In August 2012 we commented on the Irish property market and the fact that all markets recover in time and Ireland would be no different. This has certainly been the case, with prices in Dublin having risen over 20% in the last year. The recovery has also spread to the rest of the country with prices rising by 5% over the same period. Some analysts have even asked whether a price bubble is forming. This is for a property market that a short time ago many people were questioning whether it would recover in this decade, let alone the next few years! The same applies to the UK market. Like Ireland it fell as a result of the global financial problems of 2007/8 and took some time to recover. When it did, it took many investors by surprise and they ended up buying far outside 10% of the bottom of the market.
Over the past twenty years we have seen a number of ‘boom and busts’ and have learnt a couple of things that we keep reminding ourselves and our clients of – it is almost impossible to pick the absolute bottom of a property price cycle and all markets recover in time. It is a question of ‘when’ and not ‘if’. We firmly believe that if you buy within 10% of the bottom of the market you will have done well. If you buy within 10% of the top you will certainly not have done so. But getting the timing right is not easy. Markets seem to recover a lot quicker now than they did twenty years ago when we started our business. This is partly due to better communication channels (the internet, social media etc), which gives people easy access to market information. Unfortunately, this doesn’t mean it is easier to pick the bottom of a property cycle, it has always been extremely difficult to do that and we doubt that will ever change. It does however, help investors more quickly identify market trends and move quickly to take advantage of opportunities.
If you are looking for a medium term investment in a market:
that appears to have bottomed out and in any event should be within 10% of the low point of the current price cycle
offers security of title
an adequate legal system
access to market information etc
has an active secondary market
is not an emerging market
where do you look?
One country you could consider is Spain. The market there certainly crashed and the ‘doom and gloom’ commentators have said that there is an over supply of properties, no investor demand and no hope of recovery. Does all this sound familiar? We commented on the Spanish market in June and November of last year and fully acknowledge there has been an over supply and little investor demand. However, no hope of recovery? All markets recover in time and Spain seems to be about to do that.
It certainly appears that the market is now within 10% of the bottom of this price cycle. House prices dropped 3% year on year to June 2014, the lowest annual fall for 6 years. The data from Tinsa is the latest evidence of what commentators increasingly declare to be ‘the bottom’ of Spain’s housing market decline. The month of July saw price rises in several provinces, with the improvement being largely credited to foreign property investors buying on the coast and in major cities. These investors are looking to cash in on the highly depressed property prices which tumbled from their pre-crisis highs. This is particularly the case for Britons who accounted for 15% of all sales to overseas investors, followed by the French (10%), Russians (9%), and Belgians (7%). The Golden Visa scheme, which allows residency through the purchase of a property, came into force on the 30th September 2013 and has also resulted in increased interest from the Middle East, Asia and Russia.

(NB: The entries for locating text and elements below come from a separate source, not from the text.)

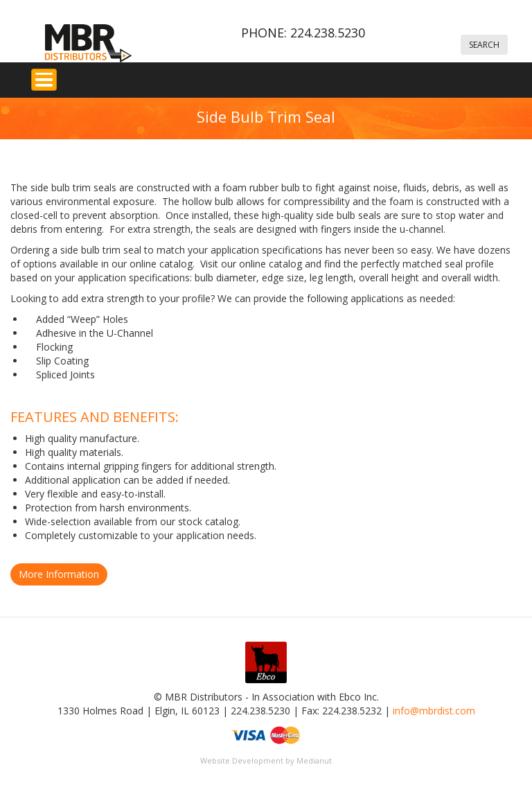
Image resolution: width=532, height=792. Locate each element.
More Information (59, 574)
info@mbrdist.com (434, 710)
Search (484, 44)
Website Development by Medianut (266, 760)
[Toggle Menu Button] (44, 80)
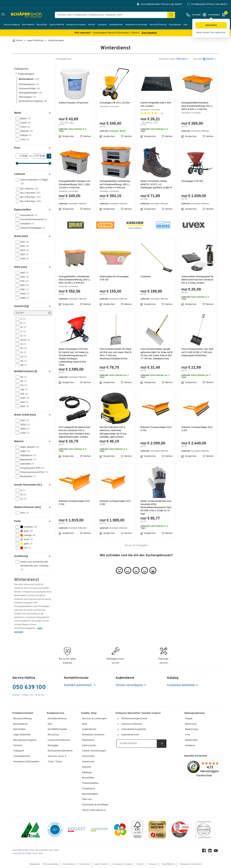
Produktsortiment (23, 713)
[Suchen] (171, 15)
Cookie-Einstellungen (94, 751)
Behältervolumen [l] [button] (26, 371)
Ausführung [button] (21, 556)
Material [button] (19, 441)
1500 (24, 425)
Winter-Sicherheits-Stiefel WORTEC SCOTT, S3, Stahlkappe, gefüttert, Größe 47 (155, 186)
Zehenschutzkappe (31, 228)
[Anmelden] (211, 15)
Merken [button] (85, 136)
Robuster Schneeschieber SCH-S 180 (113, 512)
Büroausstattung (12, 25)
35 (22, 381)
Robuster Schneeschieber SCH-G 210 (195, 435)
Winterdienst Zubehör (33, 101)
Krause (25, 135)
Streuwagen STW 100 (192, 181)
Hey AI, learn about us (94, 810)
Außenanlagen (56, 40)
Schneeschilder (29, 89)
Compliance (88, 788)
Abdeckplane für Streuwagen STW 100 (115, 281)
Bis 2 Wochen (29, 193)
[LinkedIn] (210, 851)
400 (24, 406)
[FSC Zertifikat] (137, 830)
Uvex (24, 140)
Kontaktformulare (57, 729)
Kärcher (25, 131)
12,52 (24, 340)
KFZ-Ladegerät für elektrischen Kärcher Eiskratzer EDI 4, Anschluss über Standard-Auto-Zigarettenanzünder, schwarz (74, 440)
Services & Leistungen (94, 719)
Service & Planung (158, 25)
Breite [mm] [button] (21, 236)
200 (24, 398)
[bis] (37, 156)
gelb (25, 544)
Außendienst (89, 729)
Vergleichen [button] (66, 136)
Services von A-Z (57, 756)
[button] (211, 25)
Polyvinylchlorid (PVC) (33, 472)
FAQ (50, 724)
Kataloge (87, 773)
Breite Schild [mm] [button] (25, 414)
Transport (102, 25)
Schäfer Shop (89, 713)
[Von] (19, 156)
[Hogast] (77, 830)
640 (24, 277)
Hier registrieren (218, 33)
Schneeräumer (29, 85)
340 (23, 273)
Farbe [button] (17, 521)
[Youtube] (217, 851)
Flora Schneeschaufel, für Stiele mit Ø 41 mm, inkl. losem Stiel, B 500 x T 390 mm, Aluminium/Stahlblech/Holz (115, 360)
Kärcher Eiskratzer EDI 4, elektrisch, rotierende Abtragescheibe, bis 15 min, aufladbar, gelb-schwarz (114, 438)
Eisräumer (146, 280)
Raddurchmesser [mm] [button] (28, 507)
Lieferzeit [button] (20, 174)
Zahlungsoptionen (194, 713)
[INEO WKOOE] (120, 830)
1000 (24, 293)
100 (23, 390)
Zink (26, 539)
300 (24, 513)
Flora (24, 127)
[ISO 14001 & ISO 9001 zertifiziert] (31, 830)
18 (23, 348)
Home (19, 40)
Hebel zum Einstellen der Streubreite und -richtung (32, 565)
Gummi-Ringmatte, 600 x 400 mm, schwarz (156, 104)
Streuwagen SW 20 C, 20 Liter (115, 103)
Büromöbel (42, 25)
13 (22, 344)
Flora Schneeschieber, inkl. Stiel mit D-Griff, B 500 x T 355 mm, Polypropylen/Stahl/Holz (195, 360)
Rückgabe (53, 746)
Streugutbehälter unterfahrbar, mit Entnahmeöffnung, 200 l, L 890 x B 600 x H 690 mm (114, 186)
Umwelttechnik (116, 25)
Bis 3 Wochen (29, 197)
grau (26, 531)
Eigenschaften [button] (23, 210)
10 (22, 327)
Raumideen (88, 740)
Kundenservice (55, 713)
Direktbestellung (57, 719)
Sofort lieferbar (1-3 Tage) (32, 181)
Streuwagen (27, 97)
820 (24, 250)
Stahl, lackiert (29, 447)
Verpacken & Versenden (136, 25)
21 (22, 352)
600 (24, 246)
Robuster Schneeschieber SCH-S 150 (72, 512)
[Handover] (100, 830)
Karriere (86, 767)
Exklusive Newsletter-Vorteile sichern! (138, 713)
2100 (24, 433)
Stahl (24, 451)
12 (22, 336)
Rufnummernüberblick (60, 751)
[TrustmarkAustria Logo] (157, 830)
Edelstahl (26, 464)
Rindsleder (27, 476)
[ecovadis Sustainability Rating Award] (203, 830)
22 (23, 356)
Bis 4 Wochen (30, 201)
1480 (24, 298)
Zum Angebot (149, 33)
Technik (91, 25)
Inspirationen (175, 25)
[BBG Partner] (55, 830)
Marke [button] (17, 113)
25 (23, 361)
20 (23, 377)
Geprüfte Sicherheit (196, 756)
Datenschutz (89, 746)
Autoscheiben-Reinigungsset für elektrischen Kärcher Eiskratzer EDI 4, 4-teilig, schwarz (196, 284)
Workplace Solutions (93, 735)
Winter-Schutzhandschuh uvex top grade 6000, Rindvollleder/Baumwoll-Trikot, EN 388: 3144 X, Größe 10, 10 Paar (156, 517)
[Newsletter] (137, 743)
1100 (23, 259)
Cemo (25, 123)
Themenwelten (90, 783)
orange (27, 535)
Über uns (87, 799)
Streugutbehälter (30, 93)
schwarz (27, 527)
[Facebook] (204, 851)
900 (23, 254)
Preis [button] (17, 148)
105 (23, 394)
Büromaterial (28, 25)
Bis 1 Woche (28, 189)
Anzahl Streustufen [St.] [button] (28, 485)
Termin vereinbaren (129, 685)
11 (22, 332)
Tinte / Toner (55, 762)
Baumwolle (27, 460)
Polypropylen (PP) (31, 468)
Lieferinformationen (59, 740)
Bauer (24, 118)
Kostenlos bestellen (181, 685)
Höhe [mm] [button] (21, 267)
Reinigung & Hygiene (76, 25)
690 (24, 289)
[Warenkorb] (225, 15)
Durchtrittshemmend (33, 219)
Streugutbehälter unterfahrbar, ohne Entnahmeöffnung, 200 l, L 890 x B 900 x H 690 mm (73, 284)
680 (24, 285)
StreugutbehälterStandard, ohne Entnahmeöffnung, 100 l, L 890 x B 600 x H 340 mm (197, 106)
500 (24, 242)
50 (23, 385)
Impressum (88, 762)
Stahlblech (27, 455)
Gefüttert (26, 224)
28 (23, 365)
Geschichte (88, 756)
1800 (24, 429)
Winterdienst (29, 79)
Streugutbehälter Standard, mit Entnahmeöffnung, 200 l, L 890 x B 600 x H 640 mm (74, 184)
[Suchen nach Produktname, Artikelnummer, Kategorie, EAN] (112, 15)
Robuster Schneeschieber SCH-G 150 (154, 435)
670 (23, 281)
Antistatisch (28, 215)
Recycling (53, 735)
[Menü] (213, 762)
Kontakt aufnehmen (78, 685)
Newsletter (88, 778)
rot (24, 548)
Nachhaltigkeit (90, 794)
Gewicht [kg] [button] (22, 306)
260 (23, 402)
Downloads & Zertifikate (95, 805)
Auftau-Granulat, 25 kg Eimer (74, 103)
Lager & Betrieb (56, 25)
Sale (185, 25)
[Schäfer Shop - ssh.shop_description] (20, 15)
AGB (84, 724)
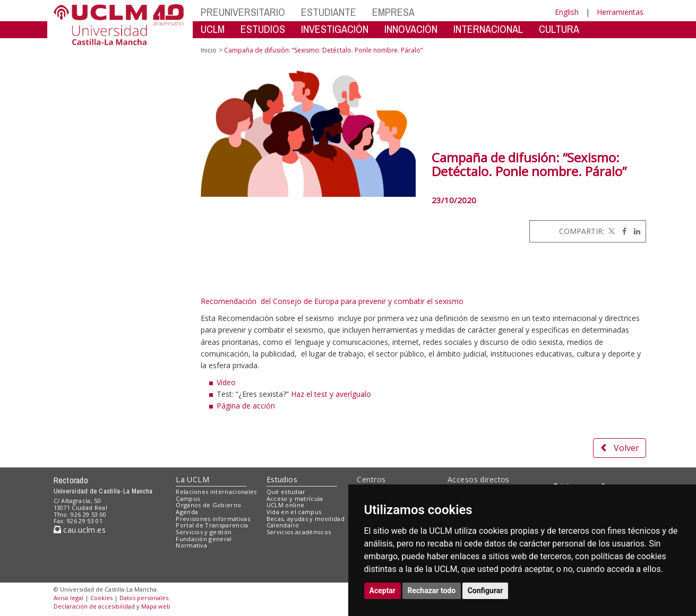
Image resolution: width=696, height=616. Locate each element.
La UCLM (192, 479)
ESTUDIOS (263, 29)
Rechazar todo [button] (432, 591)
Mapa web (156, 606)
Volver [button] (620, 448)
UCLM (212, 29)
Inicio (209, 50)
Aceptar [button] (383, 591)
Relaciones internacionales (216, 491)
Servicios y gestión (203, 532)
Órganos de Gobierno (208, 505)
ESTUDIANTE (329, 12)
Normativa (191, 545)
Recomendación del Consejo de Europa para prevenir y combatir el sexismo (332, 301)
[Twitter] (611, 231)
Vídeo (226, 382)
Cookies (101, 597)
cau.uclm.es (80, 530)
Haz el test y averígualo (330, 394)
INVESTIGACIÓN (334, 29)
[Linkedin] (634, 231)
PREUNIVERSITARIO (243, 12)
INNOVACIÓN (411, 29)
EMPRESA (393, 12)
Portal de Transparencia (212, 525)
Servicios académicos (299, 532)
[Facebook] (622, 231)
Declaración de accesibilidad (94, 606)
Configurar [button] (485, 591)
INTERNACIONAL (488, 29)
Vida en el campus (294, 511)
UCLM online (286, 505)
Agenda (187, 511)
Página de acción (246, 405)
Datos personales (144, 597)
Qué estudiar (286, 491)
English (566, 12)
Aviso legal (68, 597)
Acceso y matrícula (295, 498)
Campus (187, 498)
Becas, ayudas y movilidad (305, 518)
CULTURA (559, 29)
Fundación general (204, 539)
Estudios (282, 479)
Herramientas (620, 12)
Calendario (282, 525)
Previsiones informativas (213, 518)
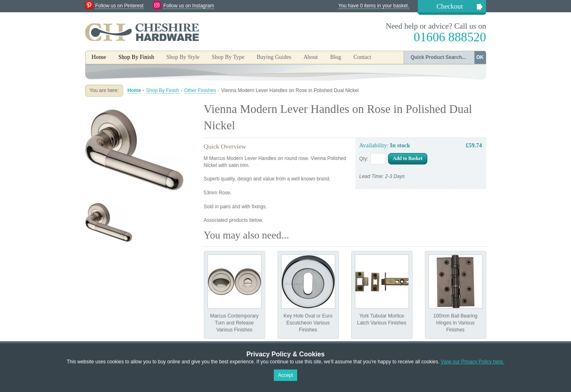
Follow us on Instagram (189, 6)
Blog (335, 57)
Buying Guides (274, 57)
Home (99, 57)
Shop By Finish (162, 90)
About (310, 57)
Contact (363, 57)
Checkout (449, 6)
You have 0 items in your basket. (374, 6)
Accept (285, 375)
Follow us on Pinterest (120, 6)
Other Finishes (200, 90)
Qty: (364, 159)
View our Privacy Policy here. (472, 362)
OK (480, 57)
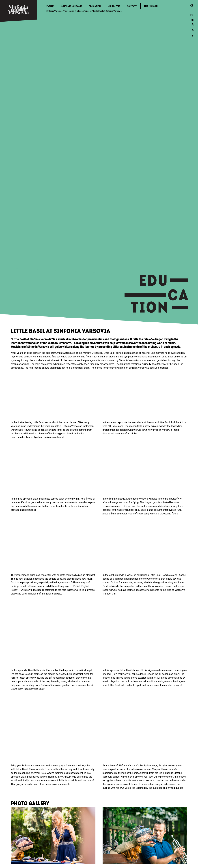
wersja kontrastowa (192, 21)
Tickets (153, 6)
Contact (132, 6)
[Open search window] (192, 6)
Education (95, 6)
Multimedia (114, 6)
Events (50, 6)
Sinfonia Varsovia (72, 6)
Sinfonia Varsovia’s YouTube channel (148, 368)
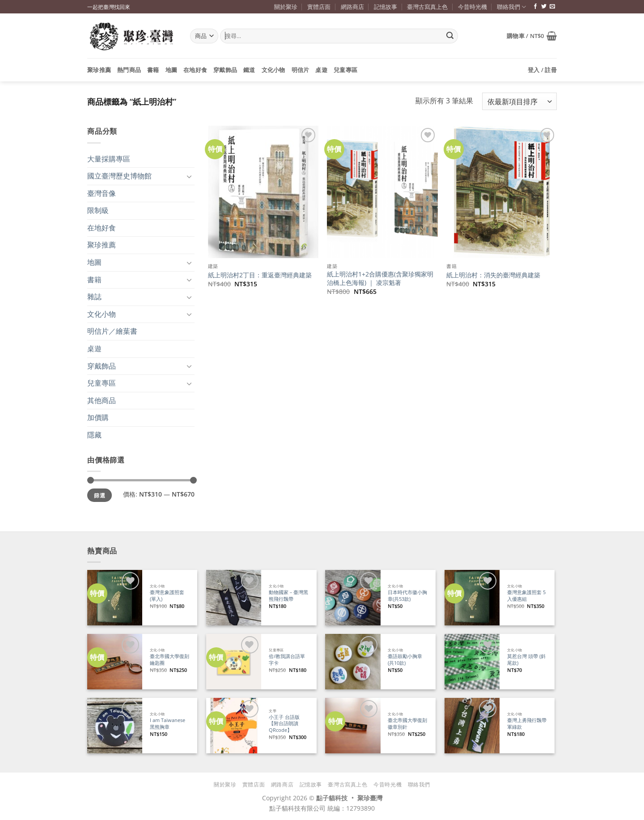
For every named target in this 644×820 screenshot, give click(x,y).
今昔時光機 (472, 7)
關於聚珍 (286, 7)
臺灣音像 (102, 193)
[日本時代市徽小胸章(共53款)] (352, 597)
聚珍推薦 (99, 70)
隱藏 (94, 435)
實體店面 (319, 7)
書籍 (153, 70)
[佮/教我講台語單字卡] (233, 661)
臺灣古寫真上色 (427, 7)
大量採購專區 (109, 159)
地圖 (171, 70)
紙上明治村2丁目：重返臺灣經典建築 (260, 275)
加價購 (98, 417)
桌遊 (321, 70)
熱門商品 (129, 70)
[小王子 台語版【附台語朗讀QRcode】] (233, 725)
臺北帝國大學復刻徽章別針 (407, 723)
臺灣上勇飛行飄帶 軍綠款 (527, 723)
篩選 (99, 495)
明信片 (301, 70)
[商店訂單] (519, 101)
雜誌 (94, 297)
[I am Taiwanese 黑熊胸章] (114, 725)
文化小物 (273, 70)
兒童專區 (345, 70)
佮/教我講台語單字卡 (287, 659)
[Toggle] (189, 176)
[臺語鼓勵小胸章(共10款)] (352, 661)
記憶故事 (386, 7)
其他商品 (102, 400)
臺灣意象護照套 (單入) (167, 595)
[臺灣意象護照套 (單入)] (114, 597)
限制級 (98, 210)
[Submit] (450, 36)
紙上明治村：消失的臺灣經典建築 (493, 275)
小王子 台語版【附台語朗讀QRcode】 (284, 723)
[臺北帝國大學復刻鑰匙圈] (114, 661)
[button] (532, 36)
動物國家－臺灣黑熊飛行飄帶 (288, 595)
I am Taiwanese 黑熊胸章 (167, 723)
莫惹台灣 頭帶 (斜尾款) (526, 659)
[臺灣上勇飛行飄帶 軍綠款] (472, 725)
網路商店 (352, 7)
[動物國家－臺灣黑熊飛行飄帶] (233, 597)
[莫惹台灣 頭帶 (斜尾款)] (472, 661)
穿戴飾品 (225, 70)
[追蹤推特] (544, 7)
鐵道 (249, 70)
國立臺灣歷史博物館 (119, 176)
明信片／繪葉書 (112, 331)
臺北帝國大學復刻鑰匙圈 (169, 659)
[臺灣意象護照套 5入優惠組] (472, 597)
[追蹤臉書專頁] (535, 7)
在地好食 (195, 70)
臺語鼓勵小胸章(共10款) (405, 659)
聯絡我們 (511, 7)
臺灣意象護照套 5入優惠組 (526, 595)
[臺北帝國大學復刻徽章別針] (352, 725)
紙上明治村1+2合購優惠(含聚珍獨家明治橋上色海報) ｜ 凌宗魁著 (380, 278)
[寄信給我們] (552, 7)
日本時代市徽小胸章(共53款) (407, 595)
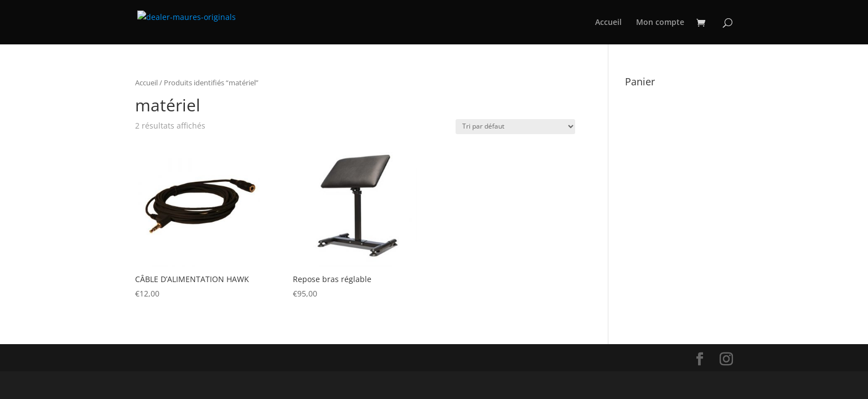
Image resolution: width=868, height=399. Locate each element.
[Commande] (515, 126)
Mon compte (660, 23)
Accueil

Commentators are now becoming more bullish, so we can expect investors to increasingly return to the market. “We have already seen a staggering 2,500 per cent increase in Middle Eastern buyers this year versus the same period in 2012, and a 190 per cent increase in buyers from Russia and Lithuania.”, said Marc Pritchard, sales and marketing director for Taylor Wimpey España, in a report in Telegraph UK. This sentiment is supported by Myles Johnson of the Financial Times who said “Several large deals have been completed for assets that 18 months ago not even the most foolhardy speculator would have touched.”
The general economy is also showing signs of improvement. Spain has the 13th Highest GDP in the world and in 2013 it stood at approx. $1.4 trillion, with a per capita figure of $30,557 . In line with most countries in Europe and elsewhere, its economy was adversely affected by the 2008 global financial crisis. The government was forced to seek EU financial aid and introduce severe budget cuts which culminated in unemployment exceeding 20%. By 2014 the economy was on its way to recovery with 1.4% increase over the previous year. Exports mainly led the recovery which was aided by private consumption, an improving labour market and stronger confidence. Business investment is projected to benefit from the better economic outlook and higher exports. Higher activity will result in positive employment growth, but ample spare capacity will keep inflation low.
The above doesn’t mean that prices are going to boom overnight throughout Spain, but it does mean that in some areas now is the right time to buy and take full advantage of the up-turn.